Forecast for Success

Sales forecasting and what its absence says about your business

In performing corporate turnarounds or in situations where I have been engaged to retool sales teams, I’m always surprised at the absence of monthly and midmonth sales forecasting meetings.

Most companies take the time to generate a budget at year-start, and typically the sales departments play a major role in delivering and supporting that yearly budget revenue number. Rarely, however, do I see a systemic process of monthly forecasting and adjusting.

Instead, sales teams often are left alone month to month and quarter to quarter.

Admittedly the organization might review its monthly P&L report in the middle of the following month, and it might even retroactively investigate sales declines or increases, but rarely do I see processes at the start of the month in which the sales team delivers a monthly estimate that they are held accountable to in any meaningful way.

Most discussions of sales performance take place firmly while looking in the rear-view mirror.

Proactive Option

But let me paint a different picture. What would the value be to your company’s operational effectiveness if there was an internal process driven in the sales department that yielded solid monthly estimates early within a reporting month?

Think of the value to a company that can model its monthly fiscal report with accuracy 20 days prior to month-end. There are several key benefits:

  1. The finance department gains accuracy of the anticipated invoices (and, as a result, the status of receivables) 20 days prior to month-end. This facilitates cash flow modelling.
  2. Operations departments know the expected workload or production requirements for the last three weeks of the month and forecast new business that requires onboarding.
  3. The sales staff knows if they are headed for a major revenue miss (or victory) and can modify their actions with lots of room to spare in the fiscal period.

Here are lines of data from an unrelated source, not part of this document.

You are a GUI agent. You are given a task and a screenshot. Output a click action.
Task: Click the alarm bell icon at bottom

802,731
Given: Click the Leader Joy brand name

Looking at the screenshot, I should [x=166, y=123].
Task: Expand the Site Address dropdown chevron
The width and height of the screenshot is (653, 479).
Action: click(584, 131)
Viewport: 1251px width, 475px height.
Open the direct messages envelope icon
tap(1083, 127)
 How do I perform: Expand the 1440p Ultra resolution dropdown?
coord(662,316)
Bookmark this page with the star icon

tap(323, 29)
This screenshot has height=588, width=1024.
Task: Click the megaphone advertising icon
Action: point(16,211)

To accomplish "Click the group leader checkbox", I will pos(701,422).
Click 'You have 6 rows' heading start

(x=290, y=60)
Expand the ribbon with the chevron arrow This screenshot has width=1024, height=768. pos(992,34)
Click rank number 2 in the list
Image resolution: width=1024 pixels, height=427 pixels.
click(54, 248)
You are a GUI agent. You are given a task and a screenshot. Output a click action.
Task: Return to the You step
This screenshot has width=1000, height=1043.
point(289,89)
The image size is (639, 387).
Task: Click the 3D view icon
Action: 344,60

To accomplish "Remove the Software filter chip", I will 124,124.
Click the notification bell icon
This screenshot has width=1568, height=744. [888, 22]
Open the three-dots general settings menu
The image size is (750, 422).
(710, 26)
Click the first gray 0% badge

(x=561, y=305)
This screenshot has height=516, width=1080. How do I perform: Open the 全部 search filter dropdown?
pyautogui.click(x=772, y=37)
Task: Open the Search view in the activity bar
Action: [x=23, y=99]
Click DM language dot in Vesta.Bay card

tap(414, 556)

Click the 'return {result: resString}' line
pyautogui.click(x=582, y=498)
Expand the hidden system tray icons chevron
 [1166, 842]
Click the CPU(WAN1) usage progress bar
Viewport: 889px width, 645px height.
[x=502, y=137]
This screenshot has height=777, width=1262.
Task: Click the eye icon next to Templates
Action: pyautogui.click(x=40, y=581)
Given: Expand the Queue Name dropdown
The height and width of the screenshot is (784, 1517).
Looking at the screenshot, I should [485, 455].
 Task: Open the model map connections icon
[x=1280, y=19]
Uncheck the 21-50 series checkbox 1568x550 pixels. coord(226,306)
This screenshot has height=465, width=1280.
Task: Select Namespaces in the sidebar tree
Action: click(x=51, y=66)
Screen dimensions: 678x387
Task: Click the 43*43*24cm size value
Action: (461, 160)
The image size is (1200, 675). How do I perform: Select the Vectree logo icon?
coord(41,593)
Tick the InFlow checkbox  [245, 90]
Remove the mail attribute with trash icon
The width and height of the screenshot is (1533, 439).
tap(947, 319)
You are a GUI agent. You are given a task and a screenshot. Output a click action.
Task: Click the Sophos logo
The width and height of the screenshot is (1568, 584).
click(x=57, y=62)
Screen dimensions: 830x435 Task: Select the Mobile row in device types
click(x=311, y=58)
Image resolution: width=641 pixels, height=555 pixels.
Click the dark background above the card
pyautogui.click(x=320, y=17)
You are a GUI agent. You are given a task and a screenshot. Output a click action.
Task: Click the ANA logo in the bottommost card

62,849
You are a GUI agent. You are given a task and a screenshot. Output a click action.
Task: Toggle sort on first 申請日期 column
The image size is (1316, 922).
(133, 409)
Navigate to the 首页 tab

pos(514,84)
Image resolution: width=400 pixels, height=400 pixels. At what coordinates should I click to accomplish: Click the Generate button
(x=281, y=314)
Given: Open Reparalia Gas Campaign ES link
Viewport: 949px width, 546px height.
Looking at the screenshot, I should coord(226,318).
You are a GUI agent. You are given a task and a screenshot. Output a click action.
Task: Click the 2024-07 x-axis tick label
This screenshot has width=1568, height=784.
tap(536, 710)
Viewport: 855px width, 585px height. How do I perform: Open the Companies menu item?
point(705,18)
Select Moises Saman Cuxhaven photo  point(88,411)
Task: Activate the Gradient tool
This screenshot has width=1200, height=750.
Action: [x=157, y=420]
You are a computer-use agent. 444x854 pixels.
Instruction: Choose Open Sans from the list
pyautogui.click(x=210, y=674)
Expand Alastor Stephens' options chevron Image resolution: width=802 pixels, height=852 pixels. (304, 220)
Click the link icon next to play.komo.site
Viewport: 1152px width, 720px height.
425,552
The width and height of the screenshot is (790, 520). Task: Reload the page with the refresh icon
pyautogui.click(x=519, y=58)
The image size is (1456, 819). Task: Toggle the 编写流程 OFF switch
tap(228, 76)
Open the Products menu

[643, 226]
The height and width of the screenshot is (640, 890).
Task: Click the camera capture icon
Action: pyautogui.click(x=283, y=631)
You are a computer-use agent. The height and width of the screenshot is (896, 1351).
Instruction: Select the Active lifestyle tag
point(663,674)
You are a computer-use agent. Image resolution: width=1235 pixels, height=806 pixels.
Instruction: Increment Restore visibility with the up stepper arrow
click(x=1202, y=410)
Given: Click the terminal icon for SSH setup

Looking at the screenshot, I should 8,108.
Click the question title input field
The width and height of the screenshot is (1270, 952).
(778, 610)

It has been my experience that a company that can forecast its sales with great accuracy three weeks before the end of the month does so as a byproduct of other best practices already in place. These practices include:

  • Presence of a solid overall sales strategy and supportive, quantifiable action plans.
  • Understanding of a sales pipeline process with measured and quantifiable milestones.
  • Presence of individual or territory sales plans with monthly targets and territory-specific revenue reports.
  • Good understanding of last year’s fiscal results and seasonality of the business.
  • Good understanding of baseline accounts or returning revenue.

Two major factors that determine sales forecasting for a specific territory, channel, or individual are baseline protection and new business development.

Baseline Protection. These are the activities that the sales team engages in to retain existing clients, keep connected, and reaffirm the relationship on a monthly basis. Generally, revenue from these sources can be anticipated in a macro manner from seasonality and ongoing contact with client principals. While fairly stable, these activities are focused on growth accounts and quantifying declining clients so that business can be managed.

New Business Development. These are activities that spin out of the sales strategy and typically are charted within a sales pipeline. Regardless of the strategy, this sought-after new businesses typically moves horizontally through several stages:

  1. Prospecting
  2. Qualified lead
  3. Preparation
  4. Presentation
  5. Approval/Close
  6. Onboarding

The core of the sales manager-sales staff relationship is discussing and formulating tactics in a review of each of the six stages to address prospects. It is from this interaction that expectations about mobility through the pipeline for all new business prospects are established, and coaching, mentoring, or training opportunities are injected into the sales cycle.

From biweekly one-on-one meetings with your sales team members, you establish revenue results as you forward-model the month on an individual/territory or sales channel basis.  The sales manager updates monthly estimates on baseline revenue as well as on all new business development initiatives underway from the entire team.

Formatting all this data and filtering it through established internal norms such as close rates, a company can establish a monthly projection with a high degree of certainty.

Given that most mobility through a pipeline typically takes longer than three weeks, theoretically by the 10th day of the month, filtering the data through some established internal norms permits a good sales manager to accurately project the month.

This setting of expectations about pipeline thickness and mobility is at the core of good sales management practices and leads to very effective expectation dynamics in the sales management process. But, when matured and in place, the byproduct of accurate sales forecasting can benefit the entire company, not just sales.